THE REQUEST:
Retype every line of the rows below word for word, leaving out the pictures.

Text and item location entries:
__________________________________________________

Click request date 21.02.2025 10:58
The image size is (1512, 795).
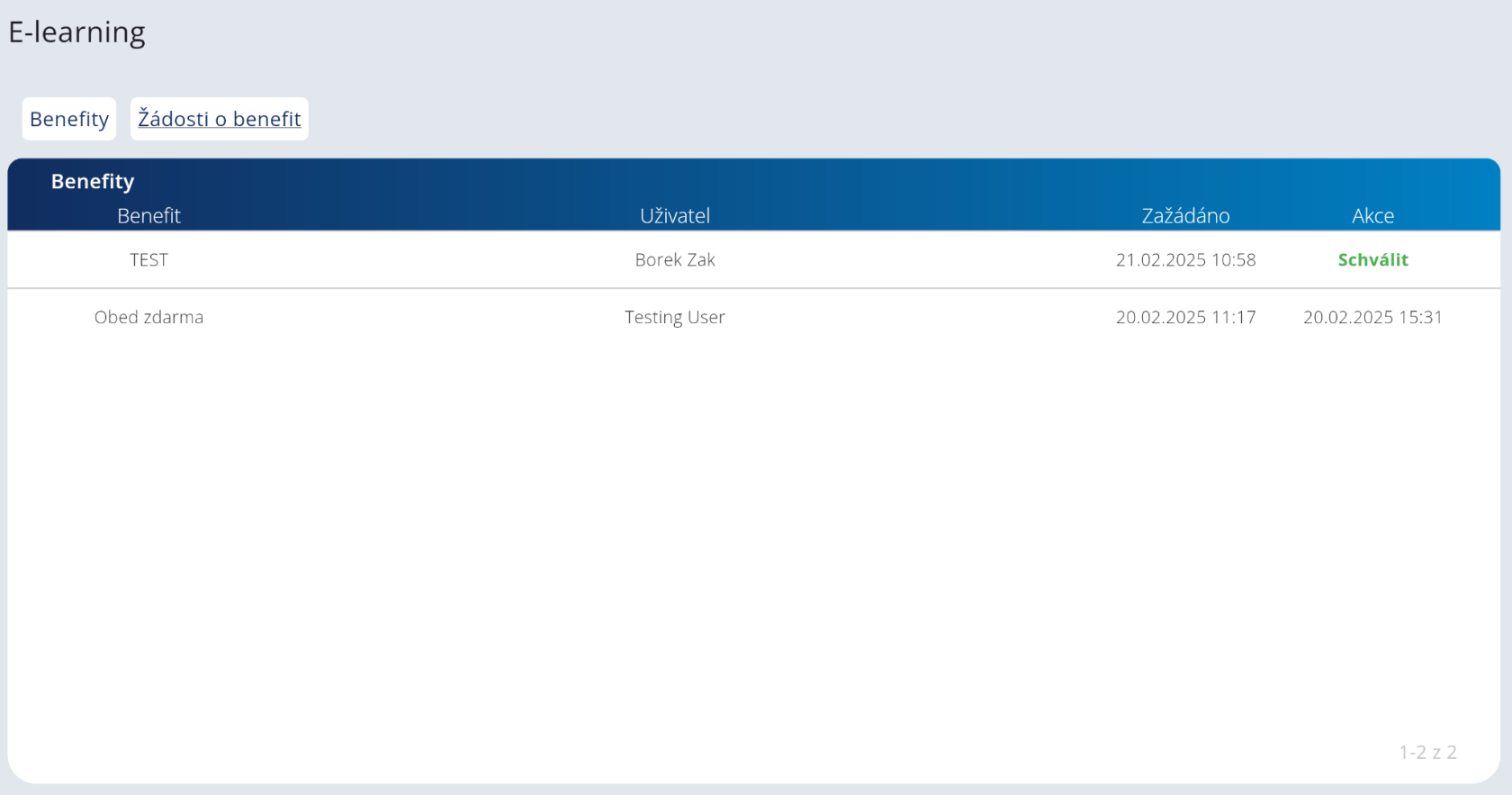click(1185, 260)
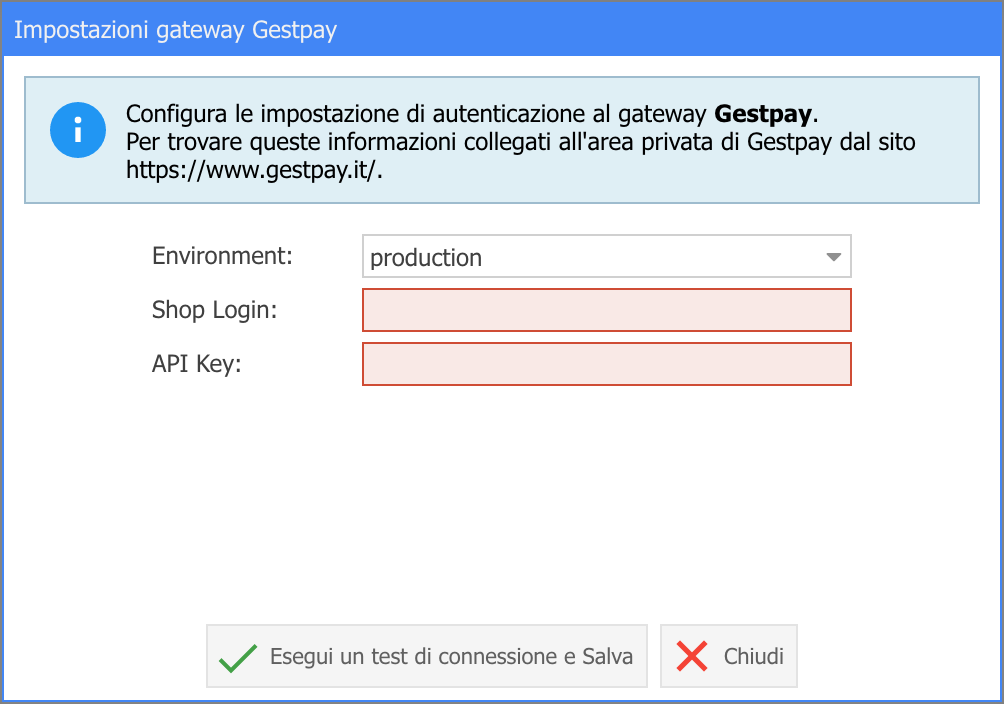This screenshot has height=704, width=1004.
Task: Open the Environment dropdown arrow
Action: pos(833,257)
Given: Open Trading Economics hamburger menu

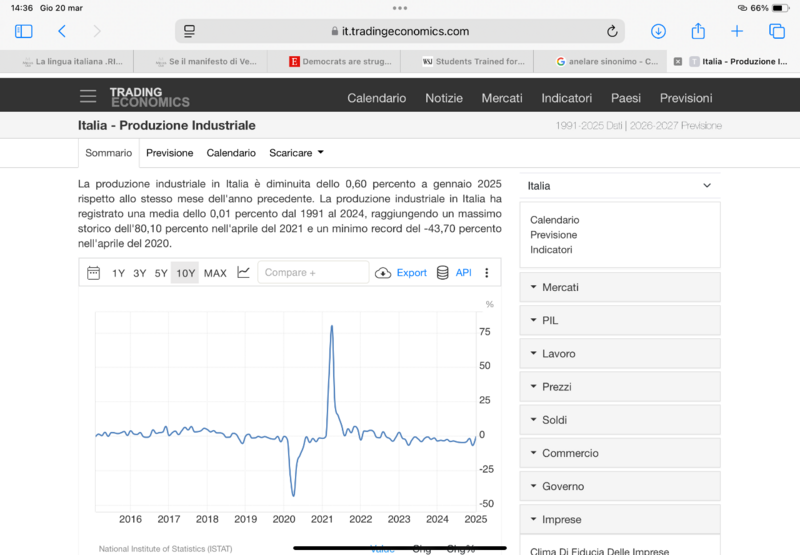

__________________________________________________

ANSWER TO THIS TASK:
Click request date 21.02.2025 10:58
The image size is (1512, 795).
click(1185, 260)
This screenshot has height=704, width=1004.
Task: Open the Environment dropdown arrow
Action: pos(833,257)
Given: Open Trading Economics hamburger menu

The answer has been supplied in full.